Joined: Mar 2014
Posts: 81
Thanks:
0
Hi,
I've been trying to find some good program/tool for automatically storing an entire webpage into one text file, so I could quickly and easily find all the relevant words on that site by then using CBs text analysis tool. Any suggestions?
My main interest in this is going through profession-specific pages (physical therapy to be precise) to find perhaps the 2000-3000 most commonly used terms/words, without having to read through entire sites page by page.
Joined: Mar 2008
Posts: 1,049
Thanks:
4
In firefox there is an option to save a page as text. Or did you need something more complex than that?
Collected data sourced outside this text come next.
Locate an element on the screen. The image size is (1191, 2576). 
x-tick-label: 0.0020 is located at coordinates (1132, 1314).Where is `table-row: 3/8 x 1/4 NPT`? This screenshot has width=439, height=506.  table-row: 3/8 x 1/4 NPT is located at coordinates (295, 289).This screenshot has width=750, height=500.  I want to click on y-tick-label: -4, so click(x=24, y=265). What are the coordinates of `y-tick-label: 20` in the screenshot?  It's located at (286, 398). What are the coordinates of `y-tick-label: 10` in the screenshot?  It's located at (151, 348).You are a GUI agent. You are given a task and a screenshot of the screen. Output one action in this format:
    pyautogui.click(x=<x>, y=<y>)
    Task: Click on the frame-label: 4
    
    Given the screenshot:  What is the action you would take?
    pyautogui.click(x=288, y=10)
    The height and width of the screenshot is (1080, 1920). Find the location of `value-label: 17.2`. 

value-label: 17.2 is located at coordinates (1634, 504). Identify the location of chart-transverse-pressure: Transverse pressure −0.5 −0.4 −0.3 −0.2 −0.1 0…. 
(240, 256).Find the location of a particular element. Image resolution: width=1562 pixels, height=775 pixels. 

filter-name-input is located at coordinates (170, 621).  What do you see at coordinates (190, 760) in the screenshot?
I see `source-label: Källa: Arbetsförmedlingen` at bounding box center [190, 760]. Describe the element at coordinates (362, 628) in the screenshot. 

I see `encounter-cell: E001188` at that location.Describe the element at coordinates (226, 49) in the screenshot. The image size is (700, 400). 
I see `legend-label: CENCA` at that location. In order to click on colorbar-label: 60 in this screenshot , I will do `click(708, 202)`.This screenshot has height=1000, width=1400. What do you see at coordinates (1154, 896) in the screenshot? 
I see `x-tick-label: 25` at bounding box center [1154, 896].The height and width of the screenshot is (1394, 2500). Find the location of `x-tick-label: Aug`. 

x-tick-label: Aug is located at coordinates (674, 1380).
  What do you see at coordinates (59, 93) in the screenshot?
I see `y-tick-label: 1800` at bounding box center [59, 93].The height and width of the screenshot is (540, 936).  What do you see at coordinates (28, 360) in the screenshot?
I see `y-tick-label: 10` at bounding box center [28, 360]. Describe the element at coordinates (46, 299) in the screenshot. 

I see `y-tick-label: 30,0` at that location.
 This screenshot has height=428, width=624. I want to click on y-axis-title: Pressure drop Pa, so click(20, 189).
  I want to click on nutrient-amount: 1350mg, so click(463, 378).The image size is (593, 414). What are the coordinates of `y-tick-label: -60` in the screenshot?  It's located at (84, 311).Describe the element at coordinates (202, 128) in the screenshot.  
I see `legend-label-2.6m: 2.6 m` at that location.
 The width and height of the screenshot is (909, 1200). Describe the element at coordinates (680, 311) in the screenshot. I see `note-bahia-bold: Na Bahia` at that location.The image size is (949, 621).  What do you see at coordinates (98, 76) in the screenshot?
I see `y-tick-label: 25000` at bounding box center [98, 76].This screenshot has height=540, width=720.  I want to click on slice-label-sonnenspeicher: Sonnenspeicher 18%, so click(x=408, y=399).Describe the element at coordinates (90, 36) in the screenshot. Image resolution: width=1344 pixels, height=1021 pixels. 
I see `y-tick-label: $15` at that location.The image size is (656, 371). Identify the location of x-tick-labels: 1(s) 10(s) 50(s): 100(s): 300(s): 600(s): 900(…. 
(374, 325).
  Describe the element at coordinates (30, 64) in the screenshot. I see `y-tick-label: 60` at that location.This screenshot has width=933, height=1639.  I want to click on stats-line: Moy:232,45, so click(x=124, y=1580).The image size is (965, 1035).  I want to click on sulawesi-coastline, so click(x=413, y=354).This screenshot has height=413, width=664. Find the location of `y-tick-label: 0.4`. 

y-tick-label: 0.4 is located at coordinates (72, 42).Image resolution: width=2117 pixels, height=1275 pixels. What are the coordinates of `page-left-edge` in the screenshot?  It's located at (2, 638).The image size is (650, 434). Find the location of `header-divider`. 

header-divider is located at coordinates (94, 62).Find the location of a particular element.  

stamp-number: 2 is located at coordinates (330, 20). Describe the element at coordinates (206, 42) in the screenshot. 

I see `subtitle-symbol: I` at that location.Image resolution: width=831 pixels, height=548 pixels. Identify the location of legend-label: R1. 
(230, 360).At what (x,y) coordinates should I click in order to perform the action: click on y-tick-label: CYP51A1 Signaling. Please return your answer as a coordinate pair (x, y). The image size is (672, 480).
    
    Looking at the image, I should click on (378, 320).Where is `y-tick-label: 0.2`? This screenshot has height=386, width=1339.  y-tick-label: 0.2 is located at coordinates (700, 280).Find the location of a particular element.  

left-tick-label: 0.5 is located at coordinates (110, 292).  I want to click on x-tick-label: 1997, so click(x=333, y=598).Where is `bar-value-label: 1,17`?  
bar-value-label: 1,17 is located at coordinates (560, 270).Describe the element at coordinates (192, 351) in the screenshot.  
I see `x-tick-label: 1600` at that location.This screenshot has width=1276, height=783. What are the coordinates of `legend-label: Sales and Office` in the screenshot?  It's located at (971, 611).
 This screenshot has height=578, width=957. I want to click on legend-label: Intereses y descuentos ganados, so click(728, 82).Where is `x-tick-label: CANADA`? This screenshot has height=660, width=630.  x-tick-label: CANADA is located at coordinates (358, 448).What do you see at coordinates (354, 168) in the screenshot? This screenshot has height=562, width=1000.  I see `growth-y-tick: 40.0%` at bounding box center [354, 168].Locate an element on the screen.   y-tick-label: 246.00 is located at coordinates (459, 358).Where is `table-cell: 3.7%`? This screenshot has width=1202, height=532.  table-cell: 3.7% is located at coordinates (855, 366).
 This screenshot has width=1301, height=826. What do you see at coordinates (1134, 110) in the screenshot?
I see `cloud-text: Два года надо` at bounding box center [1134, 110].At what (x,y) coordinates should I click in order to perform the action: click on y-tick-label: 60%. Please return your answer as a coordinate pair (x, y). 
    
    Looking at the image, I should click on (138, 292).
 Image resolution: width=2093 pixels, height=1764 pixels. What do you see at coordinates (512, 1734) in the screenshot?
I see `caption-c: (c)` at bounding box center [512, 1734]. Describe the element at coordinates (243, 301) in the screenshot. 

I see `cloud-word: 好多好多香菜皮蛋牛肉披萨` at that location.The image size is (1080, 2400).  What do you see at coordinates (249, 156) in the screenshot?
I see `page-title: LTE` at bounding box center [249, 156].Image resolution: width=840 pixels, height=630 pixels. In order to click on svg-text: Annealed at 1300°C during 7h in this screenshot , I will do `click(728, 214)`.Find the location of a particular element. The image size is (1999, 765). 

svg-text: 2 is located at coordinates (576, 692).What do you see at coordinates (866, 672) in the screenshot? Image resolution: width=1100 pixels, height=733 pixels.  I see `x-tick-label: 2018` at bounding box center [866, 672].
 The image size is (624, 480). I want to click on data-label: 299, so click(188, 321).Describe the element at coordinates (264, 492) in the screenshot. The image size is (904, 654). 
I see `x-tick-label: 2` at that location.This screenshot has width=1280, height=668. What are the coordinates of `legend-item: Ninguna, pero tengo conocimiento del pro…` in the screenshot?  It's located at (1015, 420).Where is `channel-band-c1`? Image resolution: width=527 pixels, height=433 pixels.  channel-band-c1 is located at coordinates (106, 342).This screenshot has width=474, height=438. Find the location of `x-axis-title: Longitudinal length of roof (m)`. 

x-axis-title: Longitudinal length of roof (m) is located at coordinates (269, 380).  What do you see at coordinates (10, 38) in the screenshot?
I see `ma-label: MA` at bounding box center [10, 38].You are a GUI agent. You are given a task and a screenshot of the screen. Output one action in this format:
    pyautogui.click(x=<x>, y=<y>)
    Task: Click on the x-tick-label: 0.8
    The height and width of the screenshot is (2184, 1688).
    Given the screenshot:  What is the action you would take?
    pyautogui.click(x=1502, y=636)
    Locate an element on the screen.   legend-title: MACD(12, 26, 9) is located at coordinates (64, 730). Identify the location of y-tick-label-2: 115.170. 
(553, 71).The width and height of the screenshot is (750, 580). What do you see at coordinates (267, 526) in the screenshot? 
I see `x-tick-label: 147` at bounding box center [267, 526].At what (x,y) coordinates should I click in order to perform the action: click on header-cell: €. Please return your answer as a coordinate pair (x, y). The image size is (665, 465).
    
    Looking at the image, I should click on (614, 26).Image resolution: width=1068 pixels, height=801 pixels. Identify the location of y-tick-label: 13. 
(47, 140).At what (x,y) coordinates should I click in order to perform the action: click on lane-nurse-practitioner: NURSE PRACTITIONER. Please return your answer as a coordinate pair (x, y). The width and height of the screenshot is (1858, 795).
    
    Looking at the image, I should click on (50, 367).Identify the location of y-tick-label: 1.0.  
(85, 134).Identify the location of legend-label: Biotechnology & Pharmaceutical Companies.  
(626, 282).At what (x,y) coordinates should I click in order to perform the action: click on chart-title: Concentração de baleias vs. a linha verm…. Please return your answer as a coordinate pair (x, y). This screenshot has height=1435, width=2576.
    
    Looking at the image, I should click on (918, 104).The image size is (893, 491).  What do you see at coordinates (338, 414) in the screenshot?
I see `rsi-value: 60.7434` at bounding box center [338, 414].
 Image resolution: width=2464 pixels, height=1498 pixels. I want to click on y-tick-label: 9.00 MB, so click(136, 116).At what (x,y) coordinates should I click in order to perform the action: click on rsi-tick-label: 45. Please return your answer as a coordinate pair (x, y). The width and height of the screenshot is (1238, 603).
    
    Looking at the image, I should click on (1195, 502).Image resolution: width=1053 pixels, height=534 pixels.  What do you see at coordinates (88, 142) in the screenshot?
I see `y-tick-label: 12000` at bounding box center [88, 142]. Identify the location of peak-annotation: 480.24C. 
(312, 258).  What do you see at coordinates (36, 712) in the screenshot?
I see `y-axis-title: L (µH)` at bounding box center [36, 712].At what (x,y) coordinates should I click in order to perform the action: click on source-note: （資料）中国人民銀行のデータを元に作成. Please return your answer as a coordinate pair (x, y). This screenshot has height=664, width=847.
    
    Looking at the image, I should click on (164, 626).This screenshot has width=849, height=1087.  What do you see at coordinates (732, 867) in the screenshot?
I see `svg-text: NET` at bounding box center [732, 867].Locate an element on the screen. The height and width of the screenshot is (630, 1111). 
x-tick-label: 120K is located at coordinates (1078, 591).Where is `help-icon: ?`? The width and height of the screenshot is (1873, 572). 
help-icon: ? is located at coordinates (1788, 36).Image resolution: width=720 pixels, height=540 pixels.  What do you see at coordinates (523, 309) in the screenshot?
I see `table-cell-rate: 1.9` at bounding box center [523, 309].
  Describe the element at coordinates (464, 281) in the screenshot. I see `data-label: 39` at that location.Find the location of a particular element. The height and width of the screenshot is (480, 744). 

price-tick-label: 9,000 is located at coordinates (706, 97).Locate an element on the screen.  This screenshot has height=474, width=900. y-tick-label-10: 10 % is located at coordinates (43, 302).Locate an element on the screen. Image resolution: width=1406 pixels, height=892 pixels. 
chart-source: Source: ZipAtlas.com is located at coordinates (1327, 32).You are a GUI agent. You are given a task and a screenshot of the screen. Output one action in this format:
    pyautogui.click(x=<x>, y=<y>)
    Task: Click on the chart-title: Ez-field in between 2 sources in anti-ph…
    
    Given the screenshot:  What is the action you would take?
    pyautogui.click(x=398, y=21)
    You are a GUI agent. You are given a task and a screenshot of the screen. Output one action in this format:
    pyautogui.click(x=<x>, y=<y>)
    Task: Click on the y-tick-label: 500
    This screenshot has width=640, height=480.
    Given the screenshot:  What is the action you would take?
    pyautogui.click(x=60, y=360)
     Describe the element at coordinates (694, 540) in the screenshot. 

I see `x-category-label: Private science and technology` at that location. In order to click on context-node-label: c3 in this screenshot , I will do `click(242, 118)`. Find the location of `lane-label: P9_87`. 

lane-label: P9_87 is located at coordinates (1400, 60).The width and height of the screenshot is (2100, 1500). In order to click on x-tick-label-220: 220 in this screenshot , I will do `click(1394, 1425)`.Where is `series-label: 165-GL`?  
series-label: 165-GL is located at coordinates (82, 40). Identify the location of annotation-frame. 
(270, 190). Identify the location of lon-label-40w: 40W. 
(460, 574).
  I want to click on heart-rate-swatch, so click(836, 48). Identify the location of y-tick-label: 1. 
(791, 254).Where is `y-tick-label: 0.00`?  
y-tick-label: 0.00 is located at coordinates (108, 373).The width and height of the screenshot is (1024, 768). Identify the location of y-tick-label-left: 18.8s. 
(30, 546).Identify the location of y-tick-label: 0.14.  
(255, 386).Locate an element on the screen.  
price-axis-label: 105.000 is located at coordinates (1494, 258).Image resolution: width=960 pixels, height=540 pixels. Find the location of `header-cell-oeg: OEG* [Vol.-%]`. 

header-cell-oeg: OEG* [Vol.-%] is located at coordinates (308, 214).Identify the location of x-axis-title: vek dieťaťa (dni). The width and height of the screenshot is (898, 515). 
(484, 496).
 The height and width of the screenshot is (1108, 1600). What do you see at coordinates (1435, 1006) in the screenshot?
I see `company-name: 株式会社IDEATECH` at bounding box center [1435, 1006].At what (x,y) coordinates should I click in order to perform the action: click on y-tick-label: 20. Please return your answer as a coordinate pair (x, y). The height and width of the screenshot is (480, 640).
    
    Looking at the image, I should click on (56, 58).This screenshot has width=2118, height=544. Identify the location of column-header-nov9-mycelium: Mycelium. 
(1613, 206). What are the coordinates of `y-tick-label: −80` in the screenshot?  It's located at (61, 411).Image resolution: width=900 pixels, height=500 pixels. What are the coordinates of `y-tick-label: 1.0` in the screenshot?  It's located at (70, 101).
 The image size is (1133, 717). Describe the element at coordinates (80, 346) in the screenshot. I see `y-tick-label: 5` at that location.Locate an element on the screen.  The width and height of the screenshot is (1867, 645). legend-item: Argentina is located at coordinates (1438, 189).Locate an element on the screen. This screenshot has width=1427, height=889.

When you really get down to it, html pages are just text anyways.
Joined: Mar 2014
Posts: 81
Thanks:
0
Thanks for the replies.
Stansfield123: that program looks interesting for sure. I'll check it out.
Zarxrax: the idea was to have some program or function to save an entire webpage/site all in one, not just one page of it. Otherwise I'd have to spend a lot of time clicking on every link on the entire page trying to find everything (unless there's an option in Firefox to do all of that automatically that I'm not aware of).
Joined: Mar 2008
Posts: 1,049
Thanks:
4
Hmmm, well actually there is a firefox extension called Downthemall which can probably do it. It can basically follow links on a page and download them, using some rules which you specify.
Joined: Apr 2008
Posts: 298
Thanks:
0
On Linux (or after installing cygwin on Windows) you can just use wget to mirror the whole website. Then if you want all the .html files as one you can just concatenate them together. Easy peasy.
Joined: Apr 2011
Posts: 1,085
Thanks:
15
I don't think CB's text analysis tool would fare all that well with html files. It needs plain text.
Html isn't text. It's markup. Since it isn't that difficult to convert html into text (by getting rid of said markup), why not advise to OP to find a tool that does it, just like he was planning to?
The tricky thing here is parsing the pages he needs, not converting them to text. It seems like he doesn't just need all the contents of one website, he needs all sorts of pages with similar content. There are plenty of companies who look to parse and analyze online content in that manner, so maybe he will find something that does it automatically.
Joined: Mar 2014
Posts: 81
Thanks:
0
I tried the Firefox extensions now. That scrapbook seems to save entire pages, but haven't figured out how to restrict it to just the html and not saving images and so on (I'm a klutz when it comes to technical matters).
I then found some cmd commands to rename the html to txt files ("ren *.html *.txt") and then merge the txt files into one txt file ("for %f in (*.txt) do type "%f" >> output.txt"). Then I used notepad++ to open the file and convert to utf8 format (otherwise the kanji didnt show up properly).
The merged 22mb large txt file seems to crash the analysis tool for some reason though ("runtime error. The application has requested the Runtime to terminate it in an usual way" etc). Guess I'll keep trying some more.
Joined: Mar 2014
Posts: 81
Thanks:
0
There's only one possible reply to that... Hail to the king!
Now I just need to figure out that Firefox Scrapbook a little better (or something else) to make the website dumping process a bit smoother and without unnecessary junk.